Swamp Things

In the swamps the roads grow even closer, and the shrieks of strange birds deep in the prehistoric mangroves seem like creatures from a thousand years ago. Louisiana beckons from deep within, like a rising from the gut of my animal nature.

 We are quiet, watching the primordial from our windows. The darkness of the past seems to crowd close, panting and steaming up the glass.

I-65 becomes the never-ending Interstate 10 south of Mobile, and the salt smell of the sea rides the breeze. Nearly two hours along the toe of Mississippi, then at the border between Alabama and Louisiana near Slidell a wooden pier walks out into the water and signs tell you to watch for the alligators. I see many ominous lumpy logs, with mud-colored scales barely rippling the surface. The water is stained the color of sweet tea, and in towns the sounds of music older than time echo from the voices of the residents and the doors of bars, where zydeco and jazz and laughter have settled into the soil and the laughing eyes of the people there who greet you with a handshake and a smile.
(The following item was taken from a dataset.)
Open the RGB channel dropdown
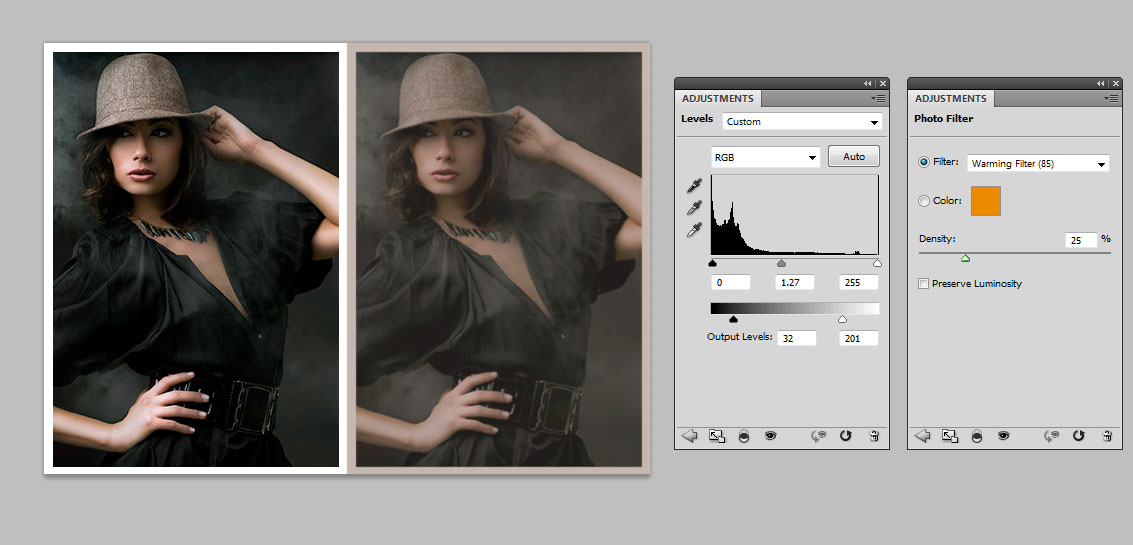This screenshot has height=545, width=1133. click(x=765, y=157)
The graves sit stolid above the ever-leaking, crying ground, the damp seeping in and rotting all flesh and trash and once-living things. The dead are on display here, and no one seems to mind that death presides over all with a toothy alligator grin.
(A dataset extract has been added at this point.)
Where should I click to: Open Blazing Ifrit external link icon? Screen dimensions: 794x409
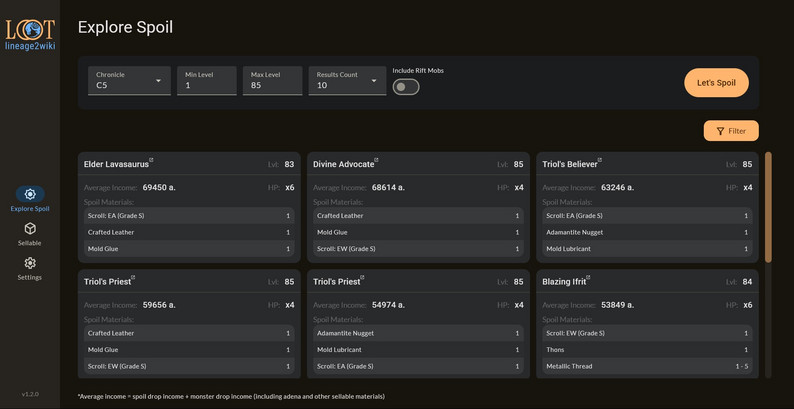coord(590,278)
In college I rode for hours in a car that smelled of the fetid slippers of a blonde-haired friend and her evil feet, to see the vomit-soaked streets of Mardi Gras and find some memories to haunt us all into our old, boring years. I remember fragmented visions of the weekend – flashing our nascent breasts at old men and Asian guys with SpongeBob beads. The wet breath of a man in my ear as I hid behind my mask, feeling safe with the liquor in my veins, turning around holding the hand of my roommate and noticing the naked crowd around us in this bar above the hordes in the street. Someone was getting a blowjob and others gathered around to smile at them. Another man wore chains and his girlfriend held the whip. I wondered what the normal citizens of the city imagined was happening here, as they sat around dinner tables or watched late-night TV and avoided downtown for the entire week. Something like this scene, probably. At the end of the French Quarter a man picked my back pocket in the shadowed streets, slid his hand down my ass and I didn’t feel a thing. Silly country girl, or nomad girl, whatever I am- here in the city pressed against the masses with their flashing teeth and metallic beads. Another man grabbed him by the back of the shirt and shook him until he released the bills in his wallet, a wad of bills I hadn’t had in the first place. I accepted the extra cash and the man disappeared to pick unsuspecting pockets farther down the avenue.

The gay men kissed for us when we asked them to at the end of the street in the dark, and the rainbow-lit bars there made us feel welcomed and safe. Among family.